──────── DATA PROVIDED ────────
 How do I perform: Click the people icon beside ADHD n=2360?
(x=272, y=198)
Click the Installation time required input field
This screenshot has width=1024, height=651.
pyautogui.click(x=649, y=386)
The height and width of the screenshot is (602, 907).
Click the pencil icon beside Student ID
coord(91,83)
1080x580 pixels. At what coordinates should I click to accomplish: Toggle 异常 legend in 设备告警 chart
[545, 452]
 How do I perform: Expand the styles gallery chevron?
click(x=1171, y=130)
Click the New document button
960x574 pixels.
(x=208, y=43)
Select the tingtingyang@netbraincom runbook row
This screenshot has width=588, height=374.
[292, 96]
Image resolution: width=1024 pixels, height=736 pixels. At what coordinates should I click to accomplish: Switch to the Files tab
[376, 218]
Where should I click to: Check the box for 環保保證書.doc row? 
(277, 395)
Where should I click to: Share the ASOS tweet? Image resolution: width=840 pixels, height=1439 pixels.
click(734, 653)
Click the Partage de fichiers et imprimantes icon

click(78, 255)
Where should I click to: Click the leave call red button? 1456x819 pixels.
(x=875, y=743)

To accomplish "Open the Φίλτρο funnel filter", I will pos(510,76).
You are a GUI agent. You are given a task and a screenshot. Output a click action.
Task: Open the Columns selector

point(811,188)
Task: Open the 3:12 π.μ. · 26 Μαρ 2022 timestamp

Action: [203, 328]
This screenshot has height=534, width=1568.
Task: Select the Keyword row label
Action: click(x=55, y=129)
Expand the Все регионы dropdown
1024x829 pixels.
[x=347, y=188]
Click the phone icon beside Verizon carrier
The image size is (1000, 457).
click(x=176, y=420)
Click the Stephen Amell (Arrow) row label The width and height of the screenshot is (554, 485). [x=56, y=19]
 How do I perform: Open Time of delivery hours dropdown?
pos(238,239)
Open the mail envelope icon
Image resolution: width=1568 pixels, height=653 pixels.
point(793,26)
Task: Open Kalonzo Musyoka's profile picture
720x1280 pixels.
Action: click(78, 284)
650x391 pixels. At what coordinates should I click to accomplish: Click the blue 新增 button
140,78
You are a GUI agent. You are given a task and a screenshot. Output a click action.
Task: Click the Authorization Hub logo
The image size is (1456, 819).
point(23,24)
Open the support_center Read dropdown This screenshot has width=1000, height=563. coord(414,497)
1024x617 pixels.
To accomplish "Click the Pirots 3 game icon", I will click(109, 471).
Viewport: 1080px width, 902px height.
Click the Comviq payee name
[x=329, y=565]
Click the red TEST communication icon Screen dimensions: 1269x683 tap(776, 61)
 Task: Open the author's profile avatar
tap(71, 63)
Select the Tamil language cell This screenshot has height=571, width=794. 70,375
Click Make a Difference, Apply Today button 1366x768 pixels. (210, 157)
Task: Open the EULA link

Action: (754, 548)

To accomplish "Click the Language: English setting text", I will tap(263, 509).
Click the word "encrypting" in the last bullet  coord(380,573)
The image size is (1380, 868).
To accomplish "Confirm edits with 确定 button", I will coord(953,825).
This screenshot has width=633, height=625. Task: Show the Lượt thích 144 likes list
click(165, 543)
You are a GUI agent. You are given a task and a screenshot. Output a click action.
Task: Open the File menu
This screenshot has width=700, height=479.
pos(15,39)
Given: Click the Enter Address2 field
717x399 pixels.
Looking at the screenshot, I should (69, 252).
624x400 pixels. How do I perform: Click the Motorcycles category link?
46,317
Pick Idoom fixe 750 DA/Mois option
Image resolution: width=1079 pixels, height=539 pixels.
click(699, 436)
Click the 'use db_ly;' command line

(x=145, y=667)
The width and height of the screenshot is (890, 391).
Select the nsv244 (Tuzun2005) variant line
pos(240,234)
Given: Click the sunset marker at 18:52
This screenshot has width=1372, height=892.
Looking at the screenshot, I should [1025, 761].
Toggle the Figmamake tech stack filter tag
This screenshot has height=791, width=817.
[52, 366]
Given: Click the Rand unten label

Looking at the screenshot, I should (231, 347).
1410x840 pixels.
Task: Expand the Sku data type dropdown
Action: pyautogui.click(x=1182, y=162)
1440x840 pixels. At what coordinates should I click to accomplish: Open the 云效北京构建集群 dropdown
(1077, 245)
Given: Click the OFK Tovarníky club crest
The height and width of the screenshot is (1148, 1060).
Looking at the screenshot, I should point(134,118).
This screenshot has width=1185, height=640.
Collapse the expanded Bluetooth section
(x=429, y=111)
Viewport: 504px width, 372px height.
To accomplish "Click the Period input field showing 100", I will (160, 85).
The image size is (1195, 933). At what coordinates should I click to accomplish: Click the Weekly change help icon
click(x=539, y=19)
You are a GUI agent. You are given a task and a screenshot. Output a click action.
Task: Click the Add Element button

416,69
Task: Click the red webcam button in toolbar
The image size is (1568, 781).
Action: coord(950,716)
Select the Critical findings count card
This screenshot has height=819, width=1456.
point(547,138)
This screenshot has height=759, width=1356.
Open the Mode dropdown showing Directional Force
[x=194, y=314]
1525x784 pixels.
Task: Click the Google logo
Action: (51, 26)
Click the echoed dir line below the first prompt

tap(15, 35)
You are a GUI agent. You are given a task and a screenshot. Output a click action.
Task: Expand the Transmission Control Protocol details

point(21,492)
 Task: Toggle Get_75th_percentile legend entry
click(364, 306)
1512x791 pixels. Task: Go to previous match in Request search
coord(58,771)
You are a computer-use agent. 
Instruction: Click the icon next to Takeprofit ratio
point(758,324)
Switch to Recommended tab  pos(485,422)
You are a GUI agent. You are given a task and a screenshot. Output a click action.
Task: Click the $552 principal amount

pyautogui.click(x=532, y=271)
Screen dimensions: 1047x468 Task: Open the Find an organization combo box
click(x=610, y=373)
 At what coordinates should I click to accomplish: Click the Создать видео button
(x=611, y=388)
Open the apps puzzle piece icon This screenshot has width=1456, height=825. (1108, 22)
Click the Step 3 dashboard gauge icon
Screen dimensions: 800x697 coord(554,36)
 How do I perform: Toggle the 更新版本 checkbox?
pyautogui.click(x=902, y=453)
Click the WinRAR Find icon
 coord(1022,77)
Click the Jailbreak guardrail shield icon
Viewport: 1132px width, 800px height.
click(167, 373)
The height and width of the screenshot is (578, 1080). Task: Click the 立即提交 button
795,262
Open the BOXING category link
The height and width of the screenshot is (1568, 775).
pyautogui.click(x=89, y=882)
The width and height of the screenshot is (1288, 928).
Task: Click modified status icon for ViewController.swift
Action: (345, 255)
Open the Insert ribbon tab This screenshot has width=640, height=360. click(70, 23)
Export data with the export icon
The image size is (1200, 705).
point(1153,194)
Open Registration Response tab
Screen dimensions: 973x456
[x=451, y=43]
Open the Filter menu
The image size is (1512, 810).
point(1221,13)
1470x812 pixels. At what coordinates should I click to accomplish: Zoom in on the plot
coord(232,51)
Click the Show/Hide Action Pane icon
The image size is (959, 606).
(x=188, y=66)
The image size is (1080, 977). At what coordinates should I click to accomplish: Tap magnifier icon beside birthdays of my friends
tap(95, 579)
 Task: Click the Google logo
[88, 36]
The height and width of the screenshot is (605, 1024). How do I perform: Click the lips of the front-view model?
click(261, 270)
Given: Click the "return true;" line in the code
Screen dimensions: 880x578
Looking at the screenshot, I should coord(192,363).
────────
» **EXERCISE BRIEF**: Copy out the material unchanged from the line that contains "Viewport: 504px width, 372px height." through the line that contains "click(167, 373)", including both of those lines.

» **RESPONSE TO THE TASK**:
Viewport: 504px width, 372px height.
To accomplish "Click the Period input field showing 100", I will (160, 85).
The image size is (1195, 933). At what coordinates should I click to accomplish: Click the Weekly change help icon
click(x=539, y=19)
You are a GUI agent. You are given a task and a screenshot. Output a click action.
Task: Click the Add Element button

416,69
Task: Click the red webcam button in toolbar
The image size is (1568, 781).
Action: coord(950,716)
Select the Critical findings count card
This screenshot has height=819, width=1456.
point(547,138)
This screenshot has height=759, width=1356.
Open the Mode dropdown showing Directional Force
[x=194, y=314]
1525x784 pixels.
Task: Click the Google logo
Action: (51, 26)
Click the echoed dir line below the first prompt

tap(15, 35)
You are a GUI agent. You are given a task and a screenshot. Output a click action.
Task: Expand the Transmission Control Protocol details

point(21,492)
 Task: Toggle Get_75th_percentile legend entry
click(364, 306)
1512x791 pixels. Task: Go to previous match in Request search
coord(58,771)
You are a computer-use agent. 
Instruction: Click the icon next to Takeprofit ratio
point(758,324)
Switch to Recommended tab  pos(485,422)
You are a GUI agent. You are given a task and a screenshot. Output a click action.
Task: Click the $552 principal amount

pyautogui.click(x=532, y=271)
Screen dimensions: 1047x468 Task: Open the Find an organization combo box
click(x=610, y=373)
 At what coordinates should I click to accomplish: Click the Создать видео button
(x=611, y=388)
Open the apps puzzle piece icon This screenshot has width=1456, height=825. (1108, 22)
Click the Step 3 dashboard gauge icon
Screen dimensions: 800x697 coord(554,36)
 How do I perform: Toggle the 更新版本 checkbox?
pyautogui.click(x=902, y=453)
Click the WinRAR Find icon
 coord(1022,77)
Click the Jailbreak guardrail shield icon
Viewport: 1132px width, 800px height.
click(167, 373)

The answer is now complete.